Work instructions.
Line by line, repeat the material below without any deviation.

Exercise input.
____________________
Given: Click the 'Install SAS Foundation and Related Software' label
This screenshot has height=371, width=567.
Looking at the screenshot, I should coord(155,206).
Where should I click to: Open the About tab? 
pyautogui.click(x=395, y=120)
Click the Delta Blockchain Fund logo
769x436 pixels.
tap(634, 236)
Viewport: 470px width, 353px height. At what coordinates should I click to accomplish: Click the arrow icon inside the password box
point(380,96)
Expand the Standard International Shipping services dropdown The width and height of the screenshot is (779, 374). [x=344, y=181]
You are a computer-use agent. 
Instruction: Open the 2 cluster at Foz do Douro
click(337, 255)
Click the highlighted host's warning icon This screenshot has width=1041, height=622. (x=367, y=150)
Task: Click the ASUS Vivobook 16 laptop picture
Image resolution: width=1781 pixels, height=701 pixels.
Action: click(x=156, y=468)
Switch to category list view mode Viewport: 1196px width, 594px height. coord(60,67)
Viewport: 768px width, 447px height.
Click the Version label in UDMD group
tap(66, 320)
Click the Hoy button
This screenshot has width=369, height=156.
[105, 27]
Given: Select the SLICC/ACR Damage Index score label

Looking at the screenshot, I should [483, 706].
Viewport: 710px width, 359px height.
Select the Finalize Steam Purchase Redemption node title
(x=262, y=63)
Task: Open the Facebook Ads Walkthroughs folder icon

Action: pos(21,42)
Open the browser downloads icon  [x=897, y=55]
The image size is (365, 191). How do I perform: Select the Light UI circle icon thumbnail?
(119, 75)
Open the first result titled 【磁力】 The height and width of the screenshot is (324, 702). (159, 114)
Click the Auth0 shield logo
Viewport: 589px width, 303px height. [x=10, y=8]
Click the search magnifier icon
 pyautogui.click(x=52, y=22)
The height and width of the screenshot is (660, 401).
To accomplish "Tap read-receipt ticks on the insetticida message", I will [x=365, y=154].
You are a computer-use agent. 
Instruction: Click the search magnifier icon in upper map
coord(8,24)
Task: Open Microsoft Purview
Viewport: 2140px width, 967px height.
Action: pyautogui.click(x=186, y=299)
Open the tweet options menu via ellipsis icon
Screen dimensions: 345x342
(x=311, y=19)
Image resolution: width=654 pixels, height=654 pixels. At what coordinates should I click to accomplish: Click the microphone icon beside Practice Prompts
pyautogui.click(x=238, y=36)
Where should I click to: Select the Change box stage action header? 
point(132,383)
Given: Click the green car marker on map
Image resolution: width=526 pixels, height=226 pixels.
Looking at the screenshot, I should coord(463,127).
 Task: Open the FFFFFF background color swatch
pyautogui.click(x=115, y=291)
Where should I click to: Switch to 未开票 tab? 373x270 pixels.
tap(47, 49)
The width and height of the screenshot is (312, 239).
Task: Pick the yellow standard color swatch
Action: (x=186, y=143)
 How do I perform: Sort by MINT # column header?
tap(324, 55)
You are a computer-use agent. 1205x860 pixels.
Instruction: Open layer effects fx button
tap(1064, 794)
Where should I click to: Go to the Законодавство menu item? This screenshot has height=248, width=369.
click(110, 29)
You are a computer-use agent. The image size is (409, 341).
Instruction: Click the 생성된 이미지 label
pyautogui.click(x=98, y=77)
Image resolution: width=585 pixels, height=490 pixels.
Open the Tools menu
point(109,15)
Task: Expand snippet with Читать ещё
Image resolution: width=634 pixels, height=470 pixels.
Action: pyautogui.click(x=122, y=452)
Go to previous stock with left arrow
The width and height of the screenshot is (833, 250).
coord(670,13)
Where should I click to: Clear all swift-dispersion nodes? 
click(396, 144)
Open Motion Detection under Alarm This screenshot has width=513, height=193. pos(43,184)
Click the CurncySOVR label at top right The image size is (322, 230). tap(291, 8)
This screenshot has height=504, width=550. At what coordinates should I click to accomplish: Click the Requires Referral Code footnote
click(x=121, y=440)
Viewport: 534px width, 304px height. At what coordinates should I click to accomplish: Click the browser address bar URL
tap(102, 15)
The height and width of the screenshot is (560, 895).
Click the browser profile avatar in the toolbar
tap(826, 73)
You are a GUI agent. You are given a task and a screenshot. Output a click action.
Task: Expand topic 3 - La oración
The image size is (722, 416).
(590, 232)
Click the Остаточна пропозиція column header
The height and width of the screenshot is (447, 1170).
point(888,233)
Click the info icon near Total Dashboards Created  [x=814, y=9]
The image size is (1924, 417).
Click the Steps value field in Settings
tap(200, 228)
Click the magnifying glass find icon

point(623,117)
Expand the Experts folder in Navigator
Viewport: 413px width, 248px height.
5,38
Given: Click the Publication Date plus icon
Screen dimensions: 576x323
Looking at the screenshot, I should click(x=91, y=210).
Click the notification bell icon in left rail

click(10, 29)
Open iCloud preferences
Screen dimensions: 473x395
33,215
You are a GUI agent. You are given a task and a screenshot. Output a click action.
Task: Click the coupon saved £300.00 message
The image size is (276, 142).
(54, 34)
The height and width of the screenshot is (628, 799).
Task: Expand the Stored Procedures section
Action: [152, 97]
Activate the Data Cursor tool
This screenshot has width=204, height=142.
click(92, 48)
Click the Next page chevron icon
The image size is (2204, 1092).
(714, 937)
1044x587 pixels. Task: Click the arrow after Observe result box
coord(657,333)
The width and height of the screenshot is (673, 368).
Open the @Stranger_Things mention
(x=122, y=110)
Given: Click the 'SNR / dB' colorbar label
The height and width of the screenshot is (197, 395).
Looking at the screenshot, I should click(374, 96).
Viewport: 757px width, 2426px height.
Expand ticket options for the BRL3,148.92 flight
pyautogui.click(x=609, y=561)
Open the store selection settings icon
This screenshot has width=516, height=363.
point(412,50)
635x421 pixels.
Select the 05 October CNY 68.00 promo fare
____________________
Worked solution.
Given: Click the 'Install SAS Foundation and Related Software' label
This screenshot has height=371, width=567.
Looking at the screenshot, I should coord(155,206).
Where should I click to: Open the About tab? 
pyautogui.click(x=395, y=120)
Click the Delta Blockchain Fund logo
769x436 pixels.
tap(634, 236)
Viewport: 470px width, 353px height. At what coordinates should I click to accomplish: Click the arrow icon inside the password box
point(380,96)
Expand the Standard International Shipping services dropdown The width and height of the screenshot is (779, 374). [x=344, y=181]
You are a computer-use agent. 
Instruction: Open the 2 cluster at Foz do Douro
click(337, 255)
Click the highlighted host's warning icon This screenshot has width=1041, height=622. (x=367, y=150)
Task: Click the ASUS Vivobook 16 laptop picture
Image resolution: width=1781 pixels, height=701 pixels.
Action: click(x=156, y=468)
Switch to category list view mode Viewport: 1196px width, 594px height. coord(60,67)
Viewport: 768px width, 447px height.
Click the Version label in UDMD group
tap(66, 320)
Click the Hoy button
This screenshot has width=369, height=156.
[105, 27]
Given: Select the SLICC/ACR Damage Index score label

Looking at the screenshot, I should [483, 706].
Viewport: 710px width, 359px height.
Select the Finalize Steam Purchase Redemption node title
(x=262, y=63)
Task: Open the Facebook Ads Walkthroughs folder icon

Action: pos(21,42)
Open the browser downloads icon  [x=897, y=55]
The image size is (365, 191). How do I perform: Select the Light UI circle icon thumbnail?
(119, 75)
Open the first result titled 【磁力】 The height and width of the screenshot is (324, 702). (159, 114)
Click the Auth0 shield logo
Viewport: 589px width, 303px height. [x=10, y=8]
Click the search magnifier icon
 pyautogui.click(x=52, y=22)
The height and width of the screenshot is (660, 401).
To accomplish "Tap read-receipt ticks on the insetticida message", I will [x=365, y=154].
You are a computer-use agent. 
Instruction: Click the search magnifier icon in upper map
coord(8,24)
Task: Open Microsoft Purview
Viewport: 2140px width, 967px height.
Action: pyautogui.click(x=186, y=299)
Open the tweet options menu via ellipsis icon
Screen dimensions: 345x342
(x=311, y=19)
Image resolution: width=654 pixels, height=654 pixels. At what coordinates should I click to accomplish: Click the microphone icon beside Practice Prompts
pyautogui.click(x=238, y=36)
Where should I click to: Select the Change box stage action header? 
point(132,383)
Given: Click the green car marker on map
Image resolution: width=526 pixels, height=226 pixels.
Looking at the screenshot, I should coord(463,127).
 Task: Open the FFFFFF background color swatch
pyautogui.click(x=115, y=291)
Where should I click to: Switch to 未开票 tab? 373x270 pixels.
tap(47, 49)
The width and height of the screenshot is (312, 239).
Task: Pick the yellow standard color swatch
Action: (x=186, y=143)
 How do I perform: Sort by MINT # column header?
tap(324, 55)
You are a computer-use agent. 1205x860 pixels.
Instruction: Open layer effects fx button
tap(1064, 794)
Where should I click to: Go to the Законодавство menu item? This screenshot has height=248, width=369.
click(110, 29)
You are a computer-use agent. The image size is (409, 341).
Instruction: Click the 생성된 이미지 label
pyautogui.click(x=98, y=77)
Image resolution: width=585 pixels, height=490 pixels.
Open the Tools menu
point(109,15)
Task: Expand snippet with Читать ещё
Image resolution: width=634 pixels, height=470 pixels.
Action: pyautogui.click(x=122, y=452)
Go to previous stock with left arrow
The width and height of the screenshot is (833, 250).
coord(670,13)
Where should I click to: Clear all swift-dispersion nodes? 
click(396, 144)
Open Motion Detection under Alarm This screenshot has width=513, height=193. pos(43,184)
Click the CurncySOVR label at top right The image size is (322, 230). tap(291, 8)
This screenshot has height=504, width=550. At what coordinates should I click to accomplish: Click the Requires Referral Code footnote
click(x=121, y=440)
Viewport: 534px width, 304px height. At what coordinates should I click to accomplish: Click the browser address bar URL
tap(102, 15)
The height and width of the screenshot is (560, 895).
Click the browser profile avatar in the toolbar
tap(826, 73)
You are a GUI agent. You are given a task and a screenshot. Output a click action.
Task: Expand topic 3 - La oración
The image size is (722, 416).
(590, 232)
Click the Остаточна пропозиція column header
The height and width of the screenshot is (447, 1170).
point(888,233)
Click the info icon near Total Dashboards Created  [x=814, y=9]
The image size is (1924, 417).
Click the Steps value field in Settings
tap(200, 228)
Click the magnifying glass find icon

point(623,117)
Expand the Experts folder in Navigator
Viewport: 413px width, 248px height.
5,38
Given: Click the Publication Date plus icon
Screen dimensions: 576x323
Looking at the screenshot, I should click(x=91, y=210).
Click the notification bell icon in left rail

click(10, 29)
Open iCloud preferences
Screen dimensions: 473x395
33,215
You are a GUI agent. You are given a task and a screenshot. Output a click action.
Task: Click the coupon saved £300.00 message
The image size is (276, 142).
(54, 34)
The height and width of the screenshot is (628, 799).
Task: Expand the Stored Procedures section
Action: [152, 97]
Activate the Data Cursor tool
This screenshot has width=204, height=142.
click(92, 48)
Click the Next page chevron icon
The image size is (2204, 1092).
(714, 937)
1044x587 pixels. Task: Click the arrow after Observe result box
coord(657,333)
The width and height of the screenshot is (673, 368).
Open the @Stranger_Things mention
(x=122, y=110)
Given: Click the 'SNR / dB' colorbar label
The height and width of the screenshot is (197, 395).
Looking at the screenshot, I should click(374, 96).
Viewport: 757px width, 2426px height.
Expand ticket options for the BRL3,148.92 flight
pyautogui.click(x=609, y=561)
Open the store selection settings icon
This screenshot has width=516, height=363.
point(412,50)
635x421 pixels.
Select the 05 October CNY 68.00 promo fare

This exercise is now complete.